O cansado motor da electricidade deixa de trabalhar às nove da noite, marcando a hora de dormir, confirmada pelas badaladas do sino da Matriz. Astério conclui a partida, encosta o taco, recolhe ou paga as apostas, toma o caminho de casa. Vez por outra, se Elisa ainda não pegou no sono, Astério, ao despir-se, repete a mesma frase, prólogo do caso a narrar: Acontece cada uma!
Osnar ou Aminthas, Seixas ou Fidélio, fosse qualquer dos quatro o personagem, fosse outra figura da cidade, o enredo era quase sempre escabroso envolvendo mulher e cama – cama ou mato na beira do rio. Elisa ouve em silêncio, tensa, atrevendo-se de raro, a pedir detalhes, tão necessários no entanto à construção do imaginado mundo em que se trancara para subsistir, onde cada elemento importava; a grandeza de Antonieta, o postal de Buenos Aires, o perfume no envelope, as tramas de Seixas, os segredos de Fidélio, as patifarias de Aminthas, a anatomia de Osnar. Durante o dia, o rádio ligado sem parar, Elisa passa e remenda roupa, lava pratos, cozinha, lê e relê revistas, visita dona Carmosina no Correio, suporta, após o jantar, a lengalenga da vizinha, dona Lupicínia, cujo marido se mandara há mais de um lustro para as bandas do sul da Baía e não tinha previsão de regresso, vai ver não volta nunca.
Linda de morrer, só mesmo para morrer, para que outra coisa, qual? A boca ante o espelho abre-se ávida para o beijo. Qual beijo? Elisa levanta-se, ai quem lhe dera possuir um espelho onde pudesse se ver de corpo inteiro! Linda de morrer, no fino da moda.
Afinal, pergunta-se a encolher os ombros novamente, por que gasta esse tempão a pintar-se, em ajeitar a negra cabeleira, em fazer-se tão elegante no vestido restaurado, presente da Tieta como todos que possui, cada qual de melhor fazenda e de padrão mais moderno – usado mas pouco, quase novos.
Para que tanto apuro, tanto cuidado com a maquiagem, para que o decote a mostrar os ombros, o nascer dos seios?

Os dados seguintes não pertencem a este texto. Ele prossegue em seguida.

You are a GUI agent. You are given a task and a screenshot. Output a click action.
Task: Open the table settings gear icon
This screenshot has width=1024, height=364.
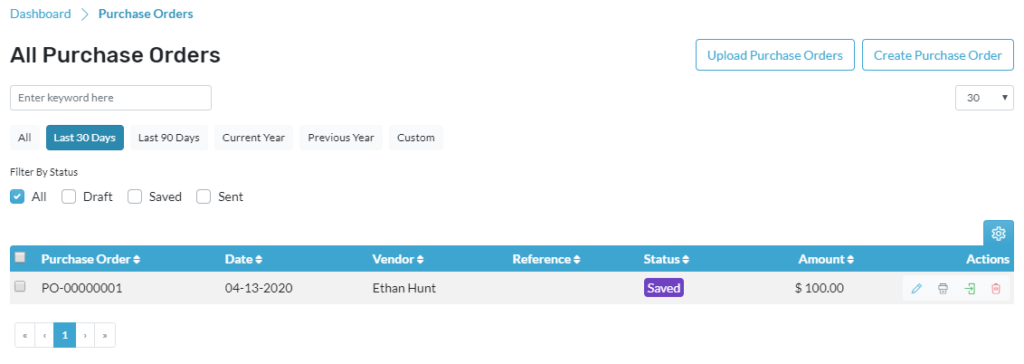(999, 233)
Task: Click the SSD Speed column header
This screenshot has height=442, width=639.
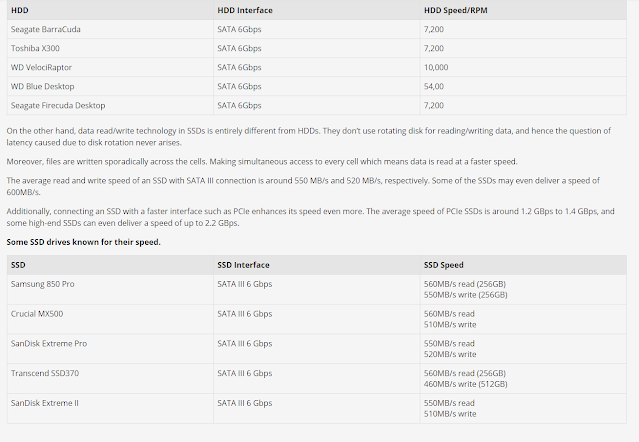Action: (444, 264)
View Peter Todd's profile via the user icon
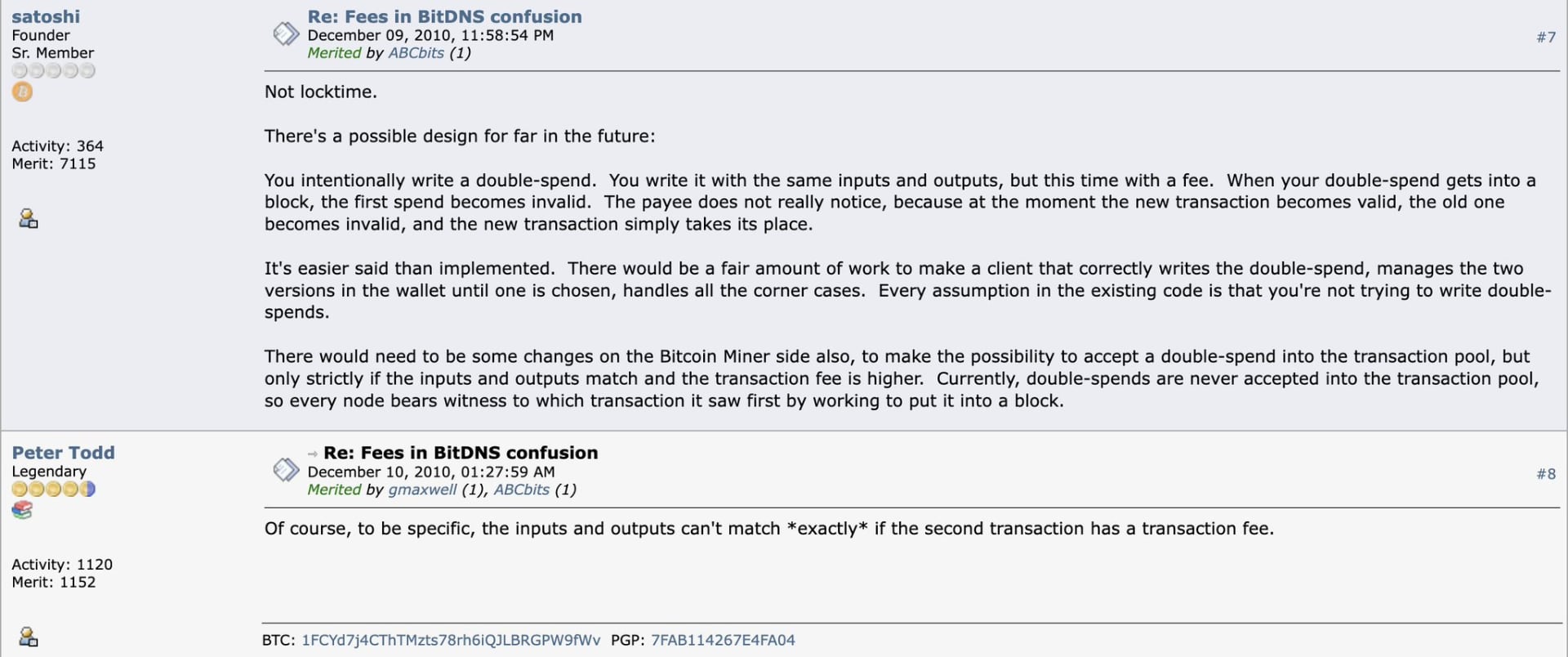 coord(29,637)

Para atravessar as ruas desertas de passantes, perceber o peso do olhar do árabe Chalita, a bigodaça de sultão, a barba por fazer, eterno palito entre os dentes, dono do cinema Tupy e da sorveteria, velho e descuidado ou sentir sem ver a mirada matreira do moleque Sabino fixo no meneio das ancas da inacessível mulher do patrão, ouvir o pestilento assobio do Bafo-de-Bode, mendigo e bêbado? Tão podre e miserável, pode-se dar a todos os atrevimentos sem temer represálias. Esses três infelizes e acabou-se. Além disso, um boa-tarde dona; um chapéu levantado em muda saudação; a bênção do vigário e a incontida inveja das mulheres: Até parece que se vestiu para um baile, querida
Discreta e comedida, esposa honesta e virtuosa, ao passar Elisa recolhe no decote o cúpido olhar do levantino: ao vê-la certamente recorda tempos de antanho e corpos de mulheres; a cobiça do moleque acentua-lhe o requebro da bunda, assim de noite Sabino sonhará com ela. Não despreza sequer o assobio fétido do esmoler. Quanto à inveja das mulheres, tem igualmente merecimento e sabor, Modesta, Elisa responde: Vestido enviado por minha irmã Tieta, é dela o gosto e a elegância, hei-de botar fora? Louvam então em coro a ausente Antonieta, irmã generosa, filha exemplar, a infalível ajuda mensal, os presentes régios – régios, sim senhora, cada vestido desses vale um dinheirão!
Elisa recomenda à pequena Araci atenção na casa, fecha a porta da rua, dirige-se para o correio. Atravessará a feira, passará pelo árabe, pelo moleque, pelo maluco, pelas comadres no adro da Igreja. O rosto sério, como cumpre a uma senhora casada. O coração apertado, lá dentro a certeza de que a carta não chegou.